▽
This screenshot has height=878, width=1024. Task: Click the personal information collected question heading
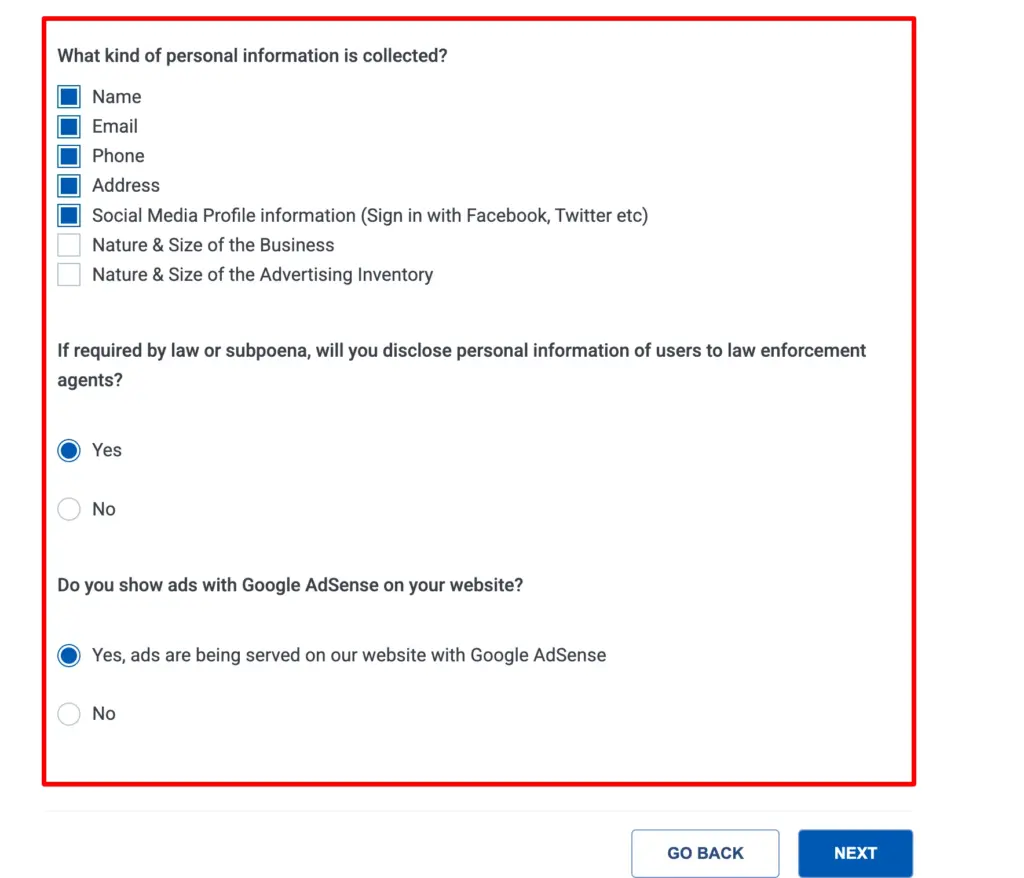point(253,56)
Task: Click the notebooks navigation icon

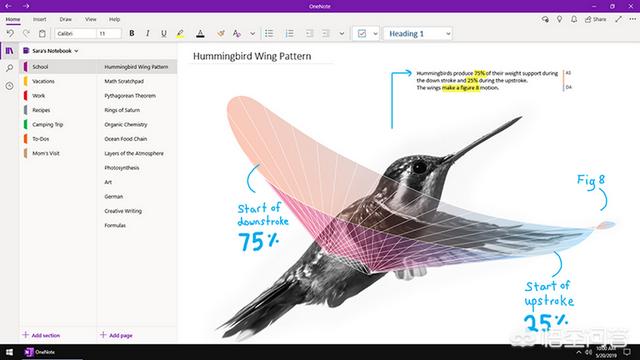Action: click(x=9, y=51)
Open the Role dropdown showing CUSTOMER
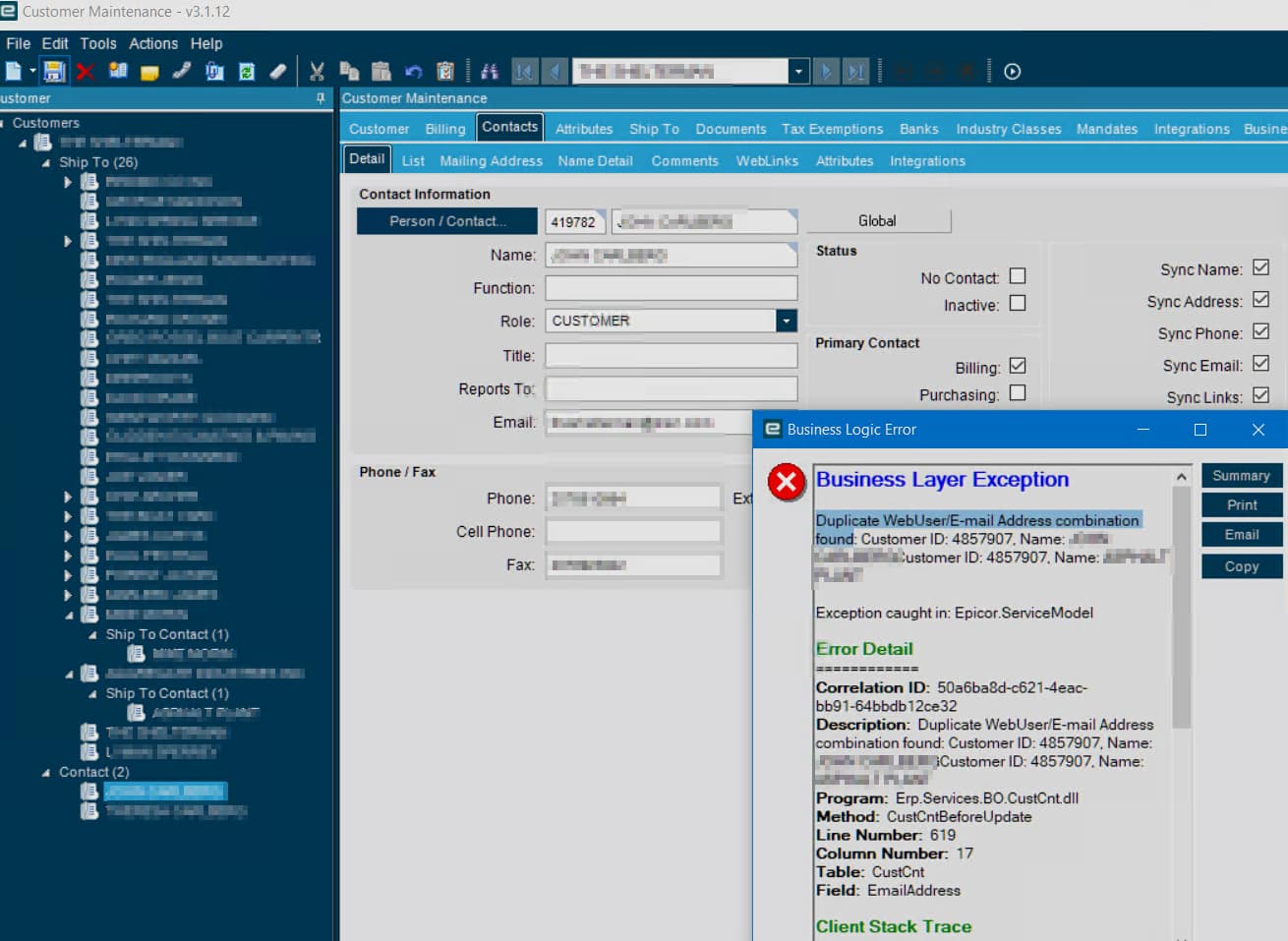 (x=786, y=321)
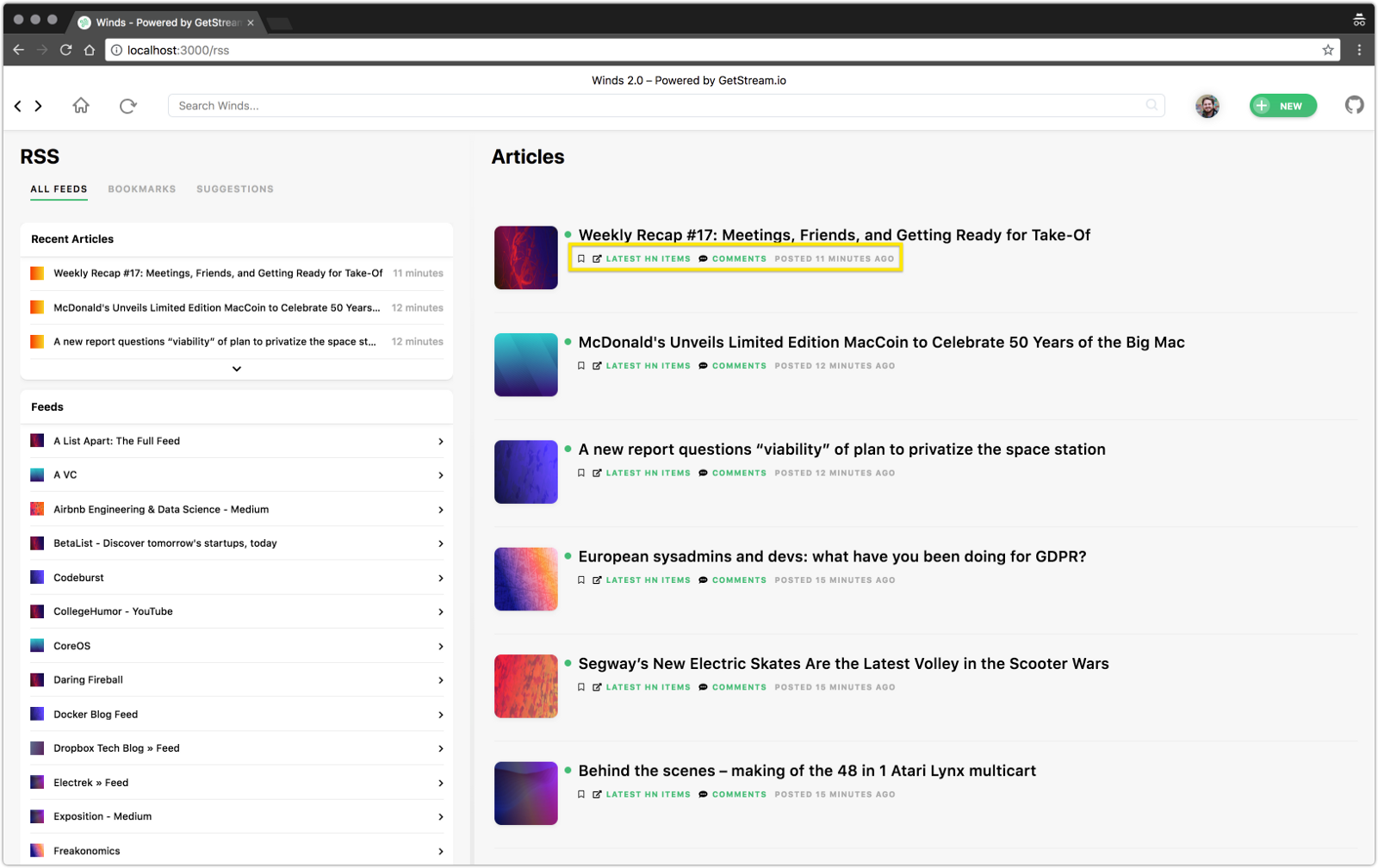Switch to the Suggestions tab
The image size is (1378, 868).
click(x=234, y=189)
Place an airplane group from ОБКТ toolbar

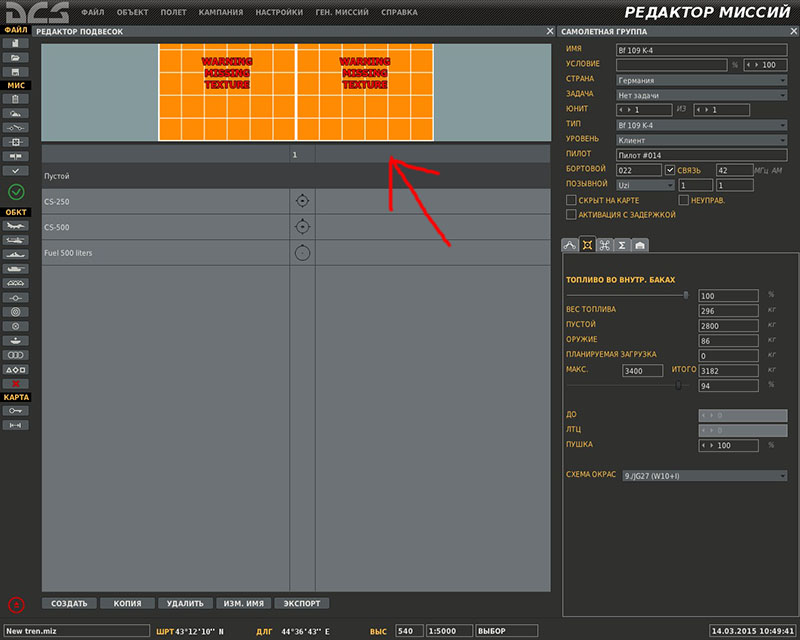pos(15,226)
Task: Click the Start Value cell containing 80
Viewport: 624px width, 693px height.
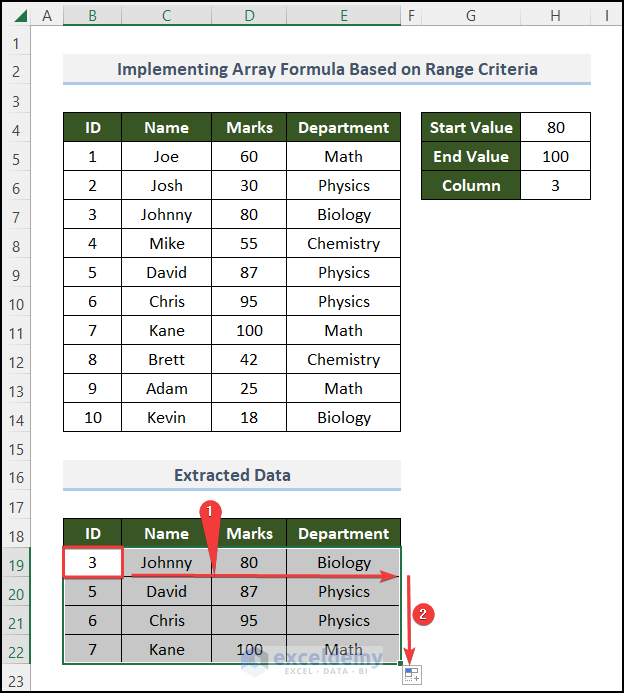Action: tap(556, 128)
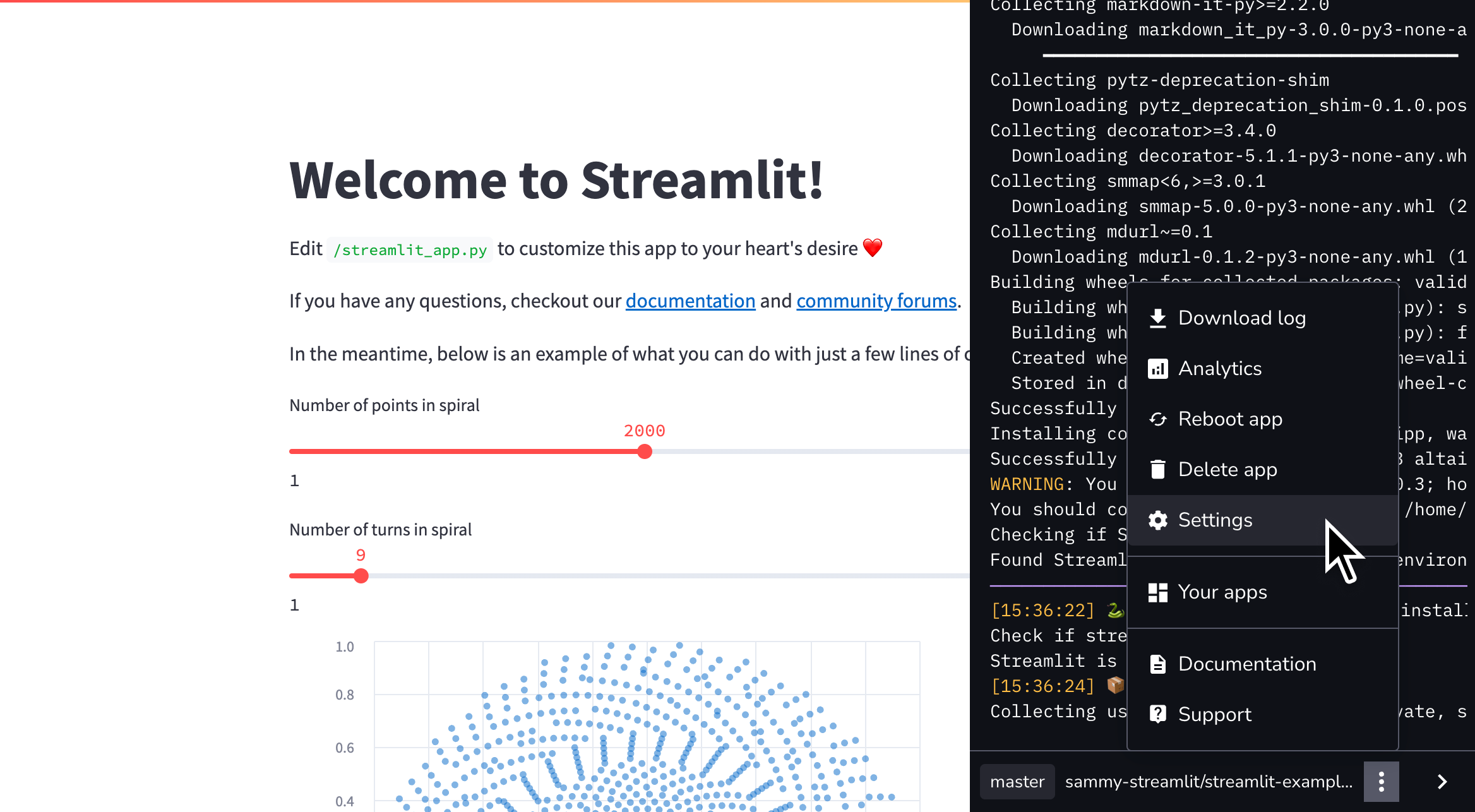Click the Reboot app circular-arrows icon
The height and width of the screenshot is (812, 1475).
(x=1159, y=419)
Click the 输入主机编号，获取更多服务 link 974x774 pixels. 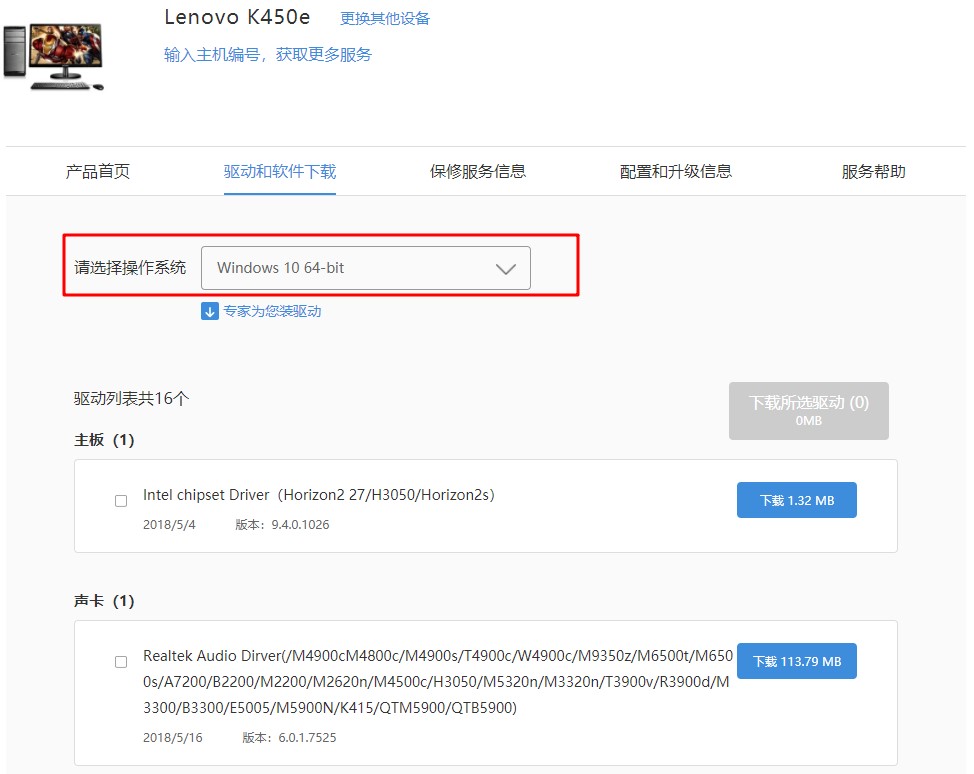point(268,54)
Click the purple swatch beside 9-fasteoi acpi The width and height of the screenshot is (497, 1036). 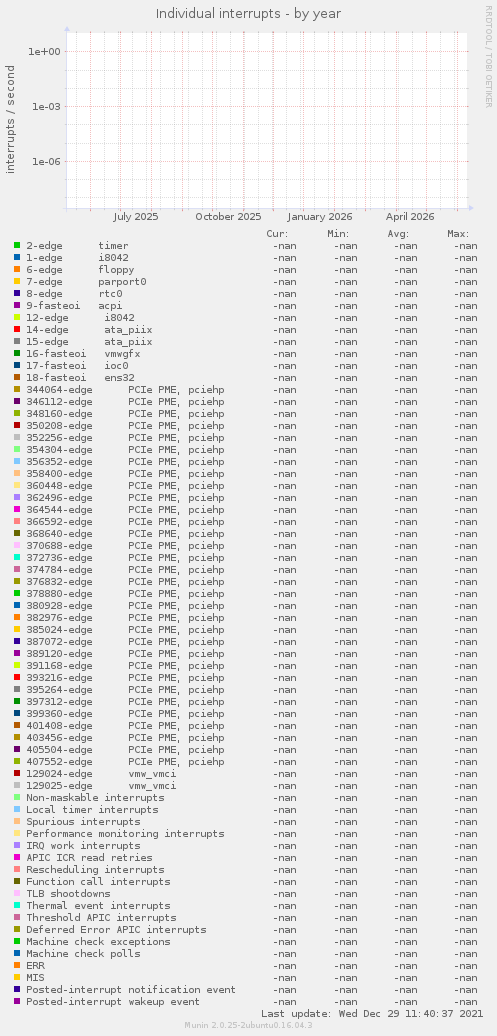pyautogui.click(x=17, y=306)
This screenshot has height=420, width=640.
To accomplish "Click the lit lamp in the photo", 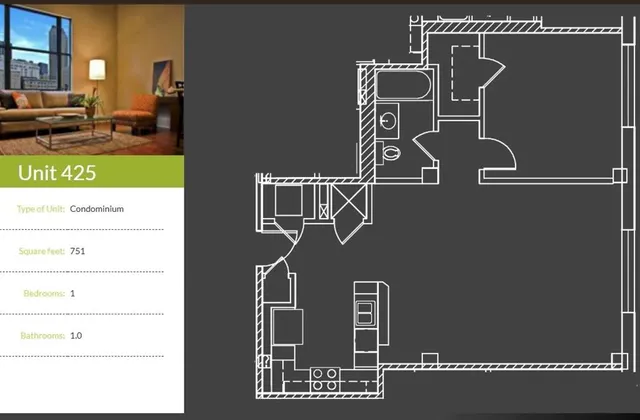I will [x=97, y=69].
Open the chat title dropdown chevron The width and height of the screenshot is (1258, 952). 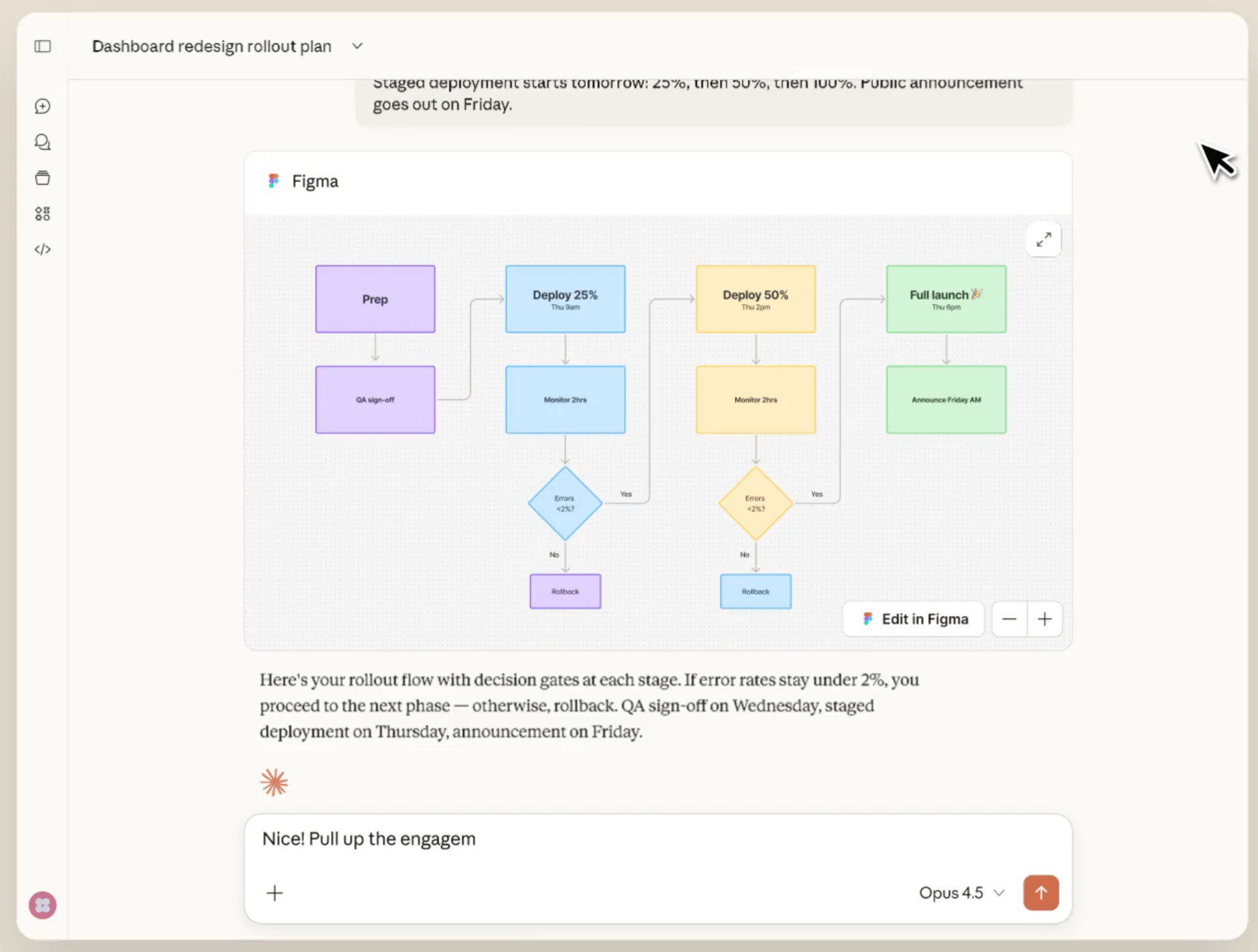coord(357,47)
△
What this task involves:
Duplicate the records from the start through the line that contains "pos(15,226)", including that line, and leave out the pictures.

Result of the exercise:
This screenshot has height=878, width=1024. Task: Click the personal information collected question heading
point(253,56)
Task: Click the notebooks navigation icon

Action: click(x=9, y=51)
Open the Role dropdown showing CUSTOMER
 (x=786, y=321)
Switch to the Suggestions tab
The image size is (1378, 868).
click(x=234, y=189)
Place an airplane group from ОБКТ toolbar

pos(15,226)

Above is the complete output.